N.C. Ganderup1, L. Earl2, C. Bouchez3, S. Mhedhbi4, A. Gibbs5, P. Glerup6, G. Itter7, P. Clausing8 1: Ellegaard Göttingen Minipigs, DK [[email protected]]. 2: Huntingdon Life Science, UK. 3: CiToxLAB CiT, France. 4: Galderma R&D, France. 5: Covance Laboratories, UK. 6: CitoxLAB Scantox, Denmark. 7: Sanofi-Aventis IPH, Germany. 8: Berlin, Germany

ABSTRACT: The use of minipigs in regulatory safety testing has increased significantly the past decade. With the increased use of minipigs establishing best practices for biomarkers (clinical-chemistry, haematology, coagulation parameters, and urinalysis) is essential to ensure predictive safety assessment studies, with patient safety and health as the ultimate goal. Much effort is invested in developing and validating biomarkers in minipigs and better understanding of current practices may prove more efficient and benefit both the researchers and research institutions. A survey of industry with the following objective was conducted: (1) collate information on current routine biomarkers and identify their value in the minipig; (2) identify biomarkers under development/consideration to address general and specific needs as markers of toxicity in the minipig, and (3) learn what the minipig user community thinks the prospects and challenges are for developing and using new biomarkers in the minipig. Many standard biomarkers used in toxicology are established in minipigs.

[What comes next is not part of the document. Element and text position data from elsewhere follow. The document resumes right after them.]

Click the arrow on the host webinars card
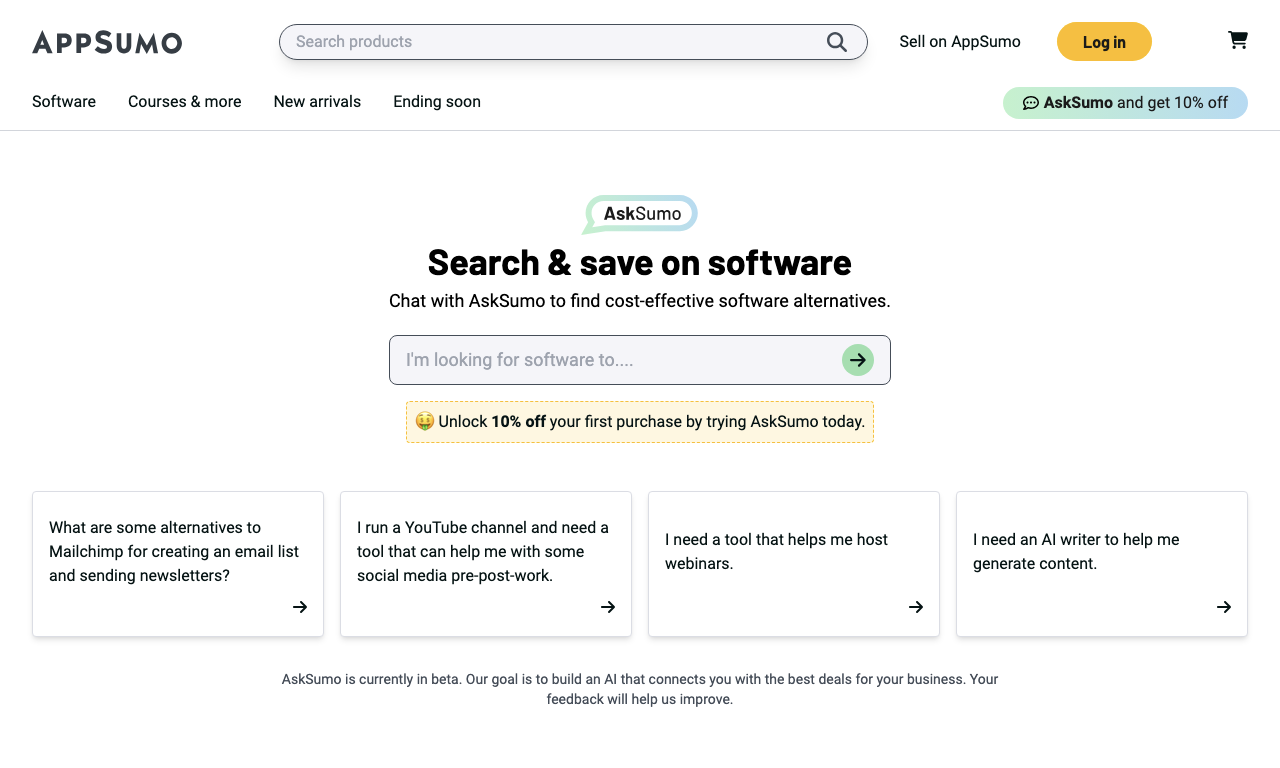 (x=916, y=607)
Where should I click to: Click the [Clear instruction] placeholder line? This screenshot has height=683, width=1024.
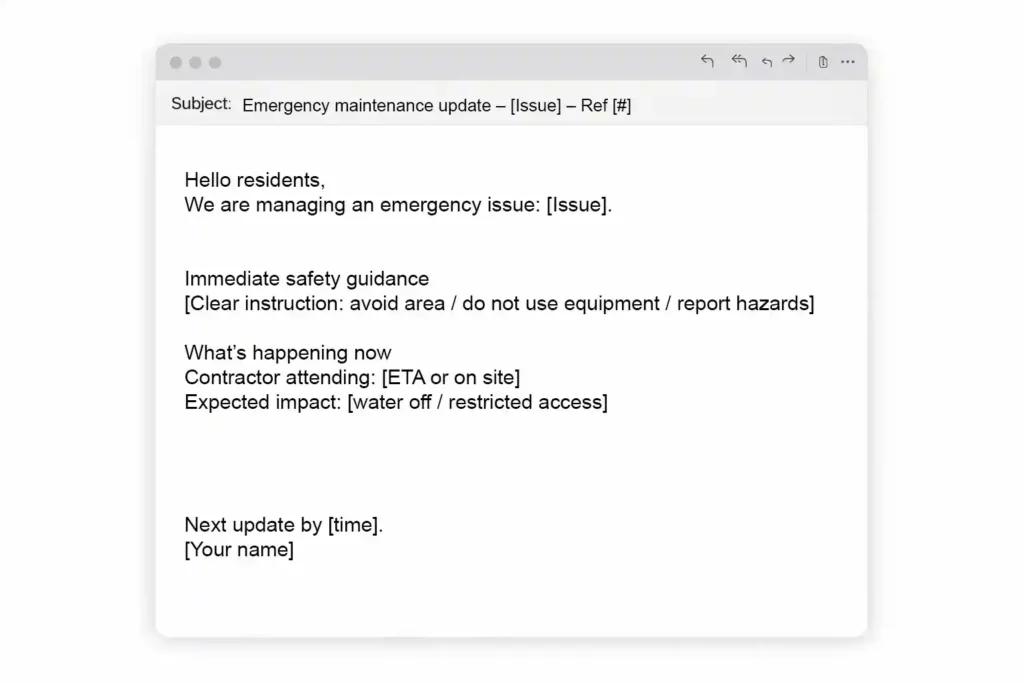[x=499, y=304]
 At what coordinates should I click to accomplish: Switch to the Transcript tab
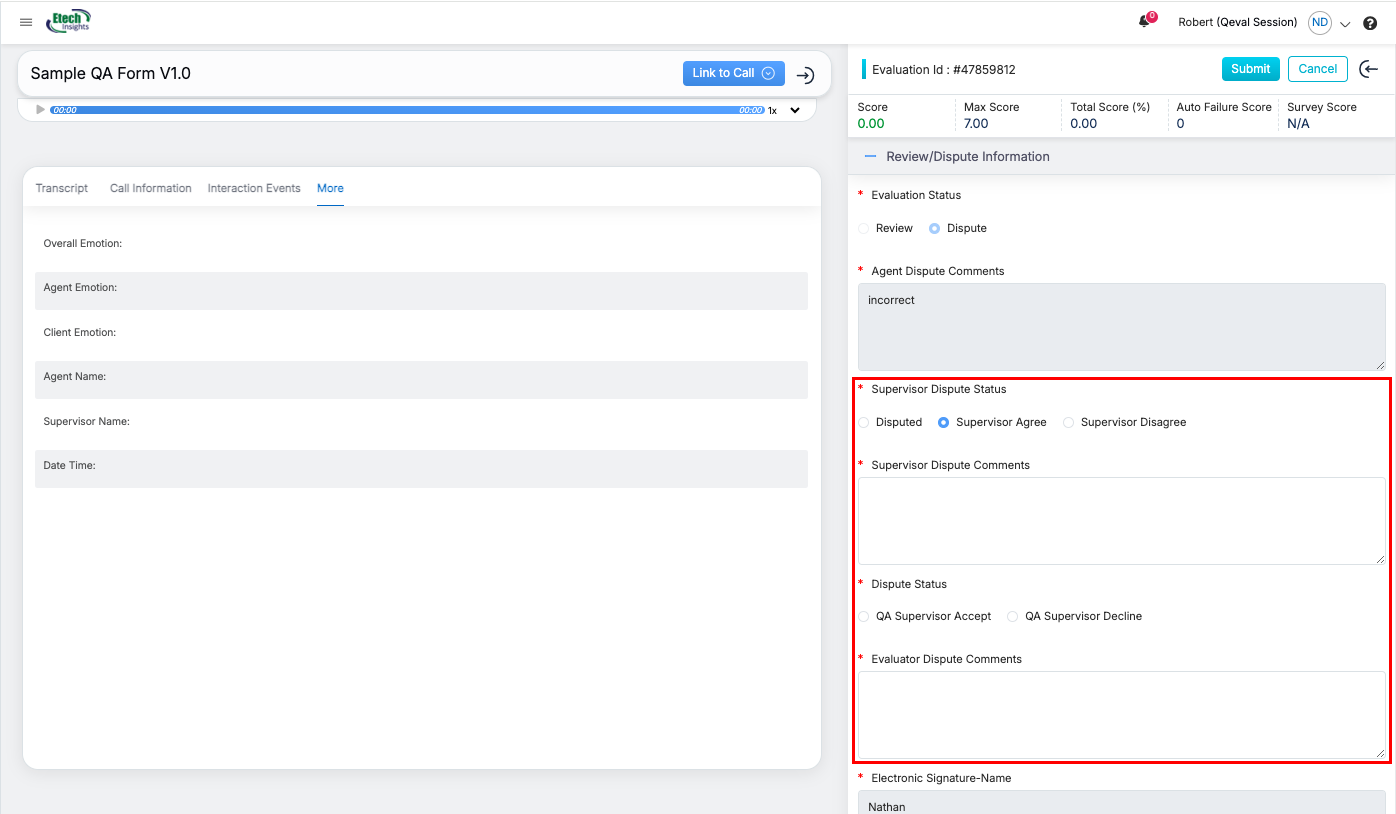[x=62, y=188]
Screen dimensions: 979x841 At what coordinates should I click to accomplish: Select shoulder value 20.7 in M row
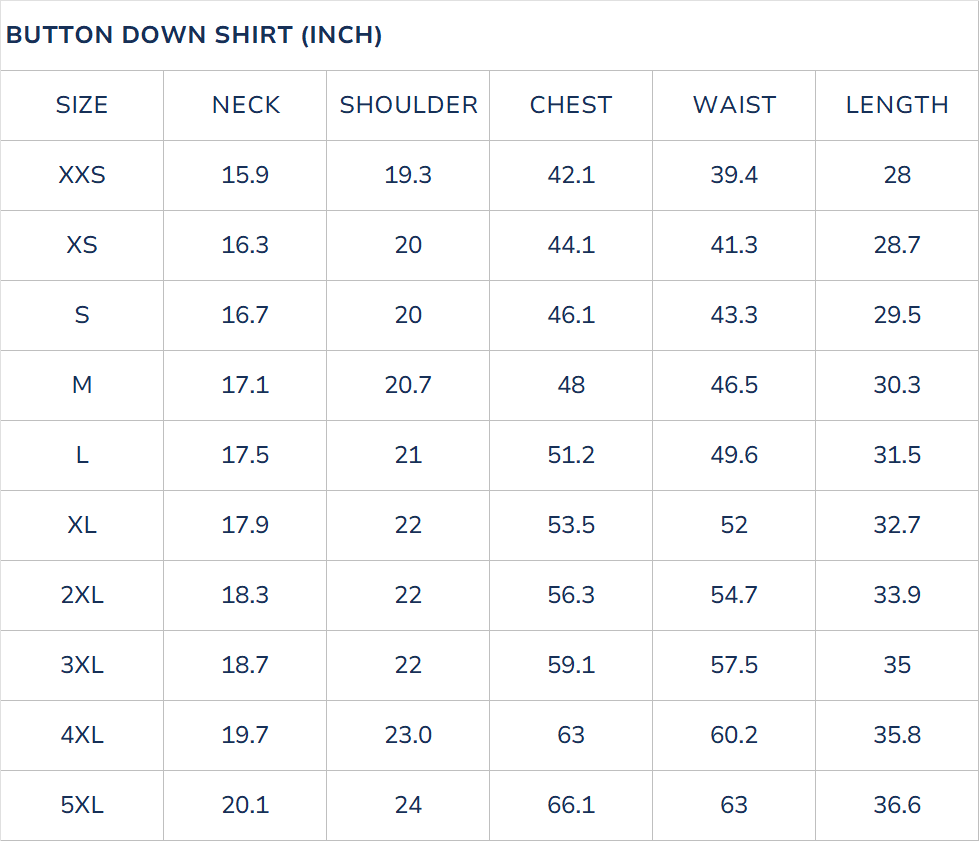[408, 385]
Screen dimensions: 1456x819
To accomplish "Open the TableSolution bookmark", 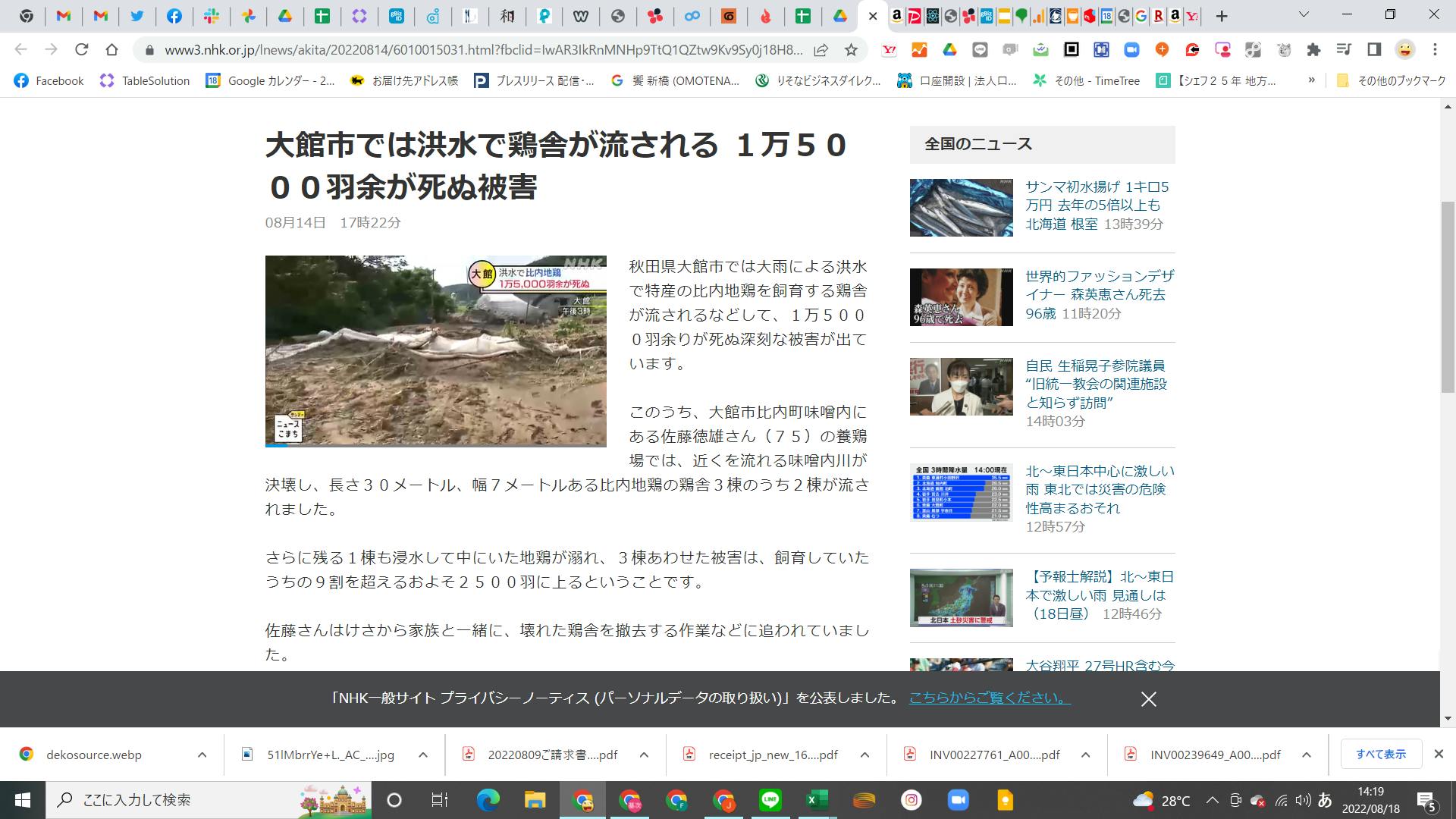I will 145,80.
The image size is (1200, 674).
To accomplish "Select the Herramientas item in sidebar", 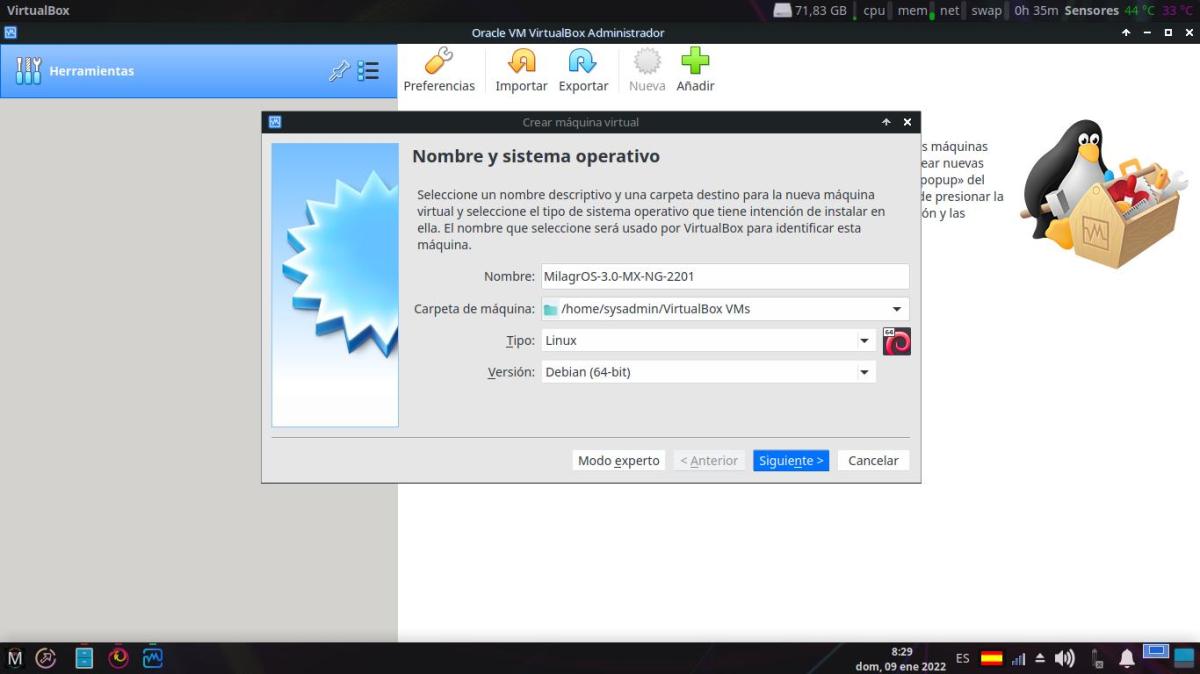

Their development is primarily driven by the pharmaceutical industry’s needs in regulatory safety assessment studies and while there is published literature on biomarkers available they do not necessarily meet the needs of toxicologist. There appears to be an interest in creating a platform to share data and information about existing biomarkers as well as biomarkers under development. Such a database would benefit the use of minipigs in safety assessment as well as increase the accessibility and value of minipig biomarkers. This survey was conducted by Minipig Research Forum [MRF] Steering Group under the auspices of the MRF.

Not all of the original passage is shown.